Steak-Inspired Slow-Cooked Beef

House is looking better. Not perfect, but good enough for now.I had some pieces of chuck roast in the freezer. I wanted the meat to be flavored like the steaks my mom and dad make all the time, but I didn’t want to cut them and grill them like steaks because chuck roast is a pretty tough cut of meat. Only a slow cooker could make something edible out of it. So . . . I tweaked their marinade recipe to accommodate my slow cooker, threw in the meat and hid under the kitchen table in suspense.

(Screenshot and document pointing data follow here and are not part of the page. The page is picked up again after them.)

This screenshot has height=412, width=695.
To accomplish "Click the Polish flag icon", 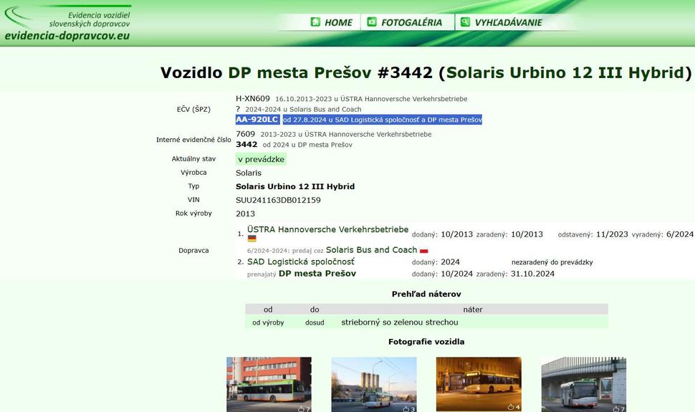I will 424,251.
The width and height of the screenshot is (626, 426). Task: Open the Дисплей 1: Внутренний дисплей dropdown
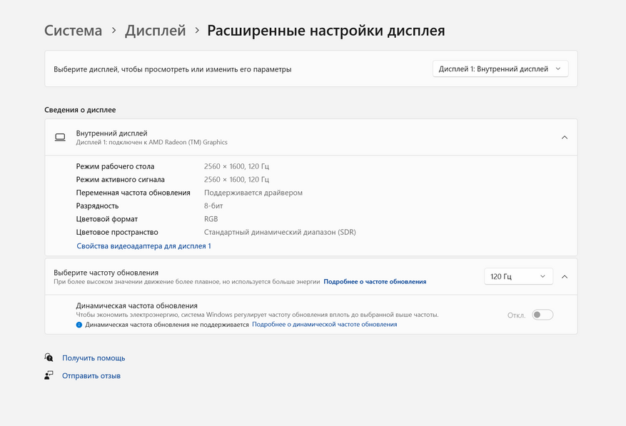500,69
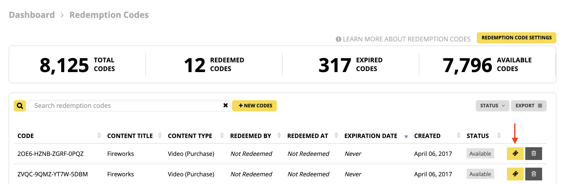Open the STATUS filter dropdown
Image resolution: width=563 pixels, height=184 pixels.
click(492, 106)
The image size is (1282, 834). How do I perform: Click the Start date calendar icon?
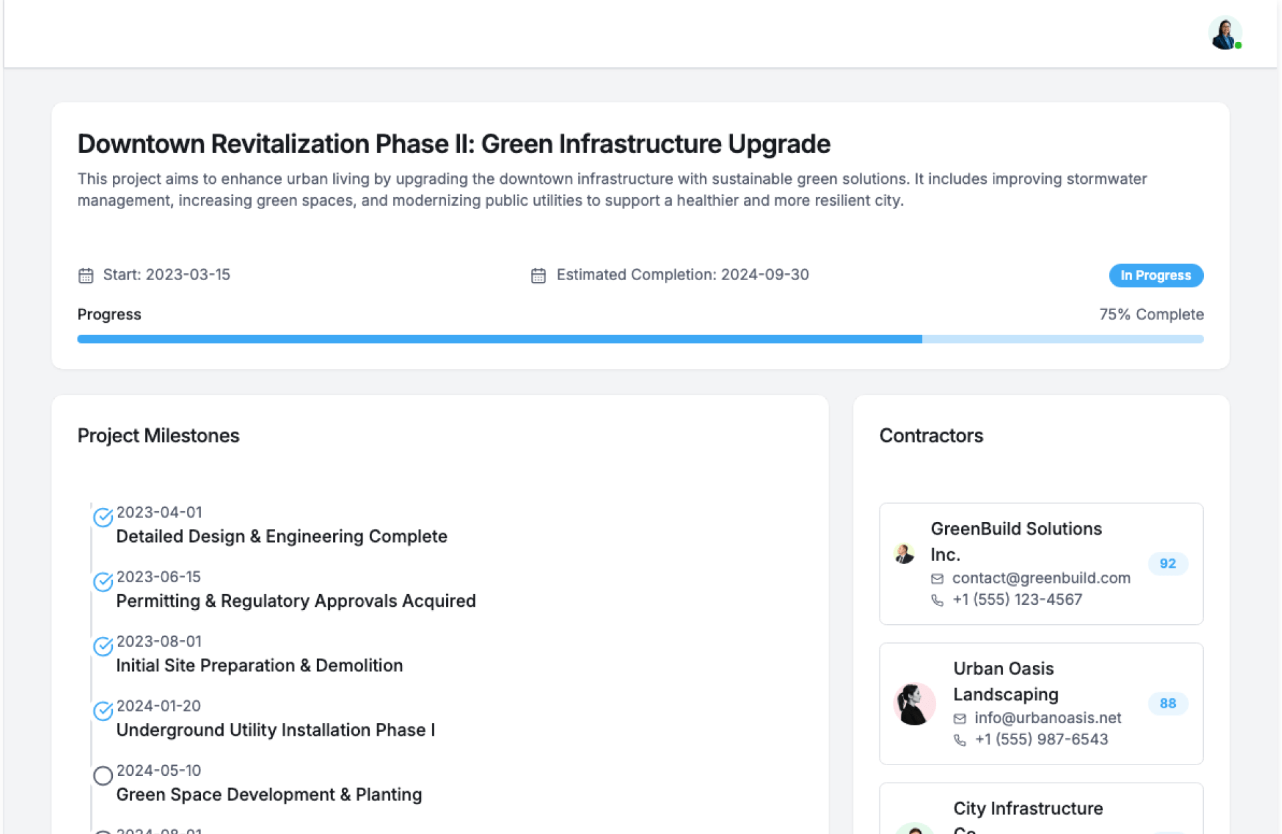85,275
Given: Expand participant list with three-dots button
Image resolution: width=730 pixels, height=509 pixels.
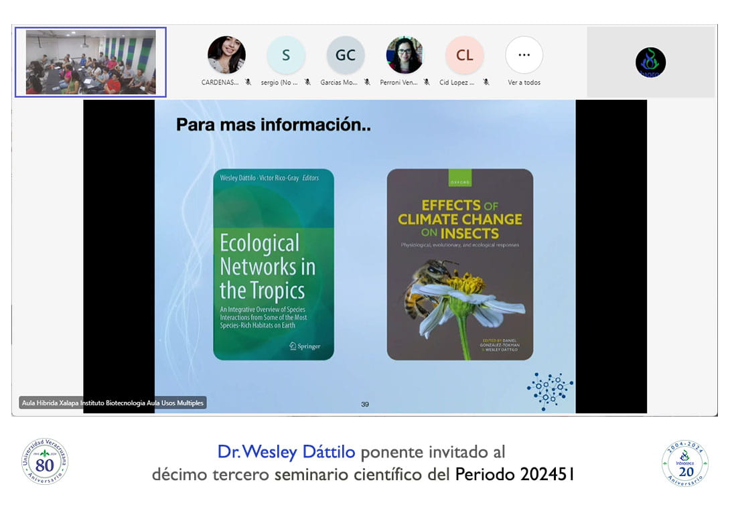Looking at the screenshot, I should tap(524, 55).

As much as I would like to hide for 8 hours under my table (with a pillow and the latest issue of Bon Appetit), I didn’t really do that. Sophie would have found me for sure.

The result? Amazing, flavorful, moist, slow-cooked-pot-roast-shredded-beef stuff. I’m not sure what it is, but it, along with the remaining juices, was fabulous over garlic mashed potatoes!

Steak-Inspired Slow-Cooked Beef


1.5 – 2 pound roast, whole or cut into 2-3 large chunks
Generous sprinkle of salt and pepper
1/2 cup beef broth
1/4 cup coconut aminos or tamari sauce
4 cloves of garlic, chopped
1/2 – 1 teaspoon crushed red pepper flakes (depending on how spicy you like it)
Juice from half a lemon


Place roast (thawed or frozen) in a 2.5 – 4 qt. slow cooker, and season with salt and pepper. Add remaining ingredients over beef. Cover and cook on low for 8-10 hours. Sprinkle with lemon juice and serve beef and juices over mashed potatoes, rice, or noodles.

If you wanted to make shredded beef sandwiches, just take the beef out a little early, shred it, return it to the slow cooker and cook for another 20-30 minutes.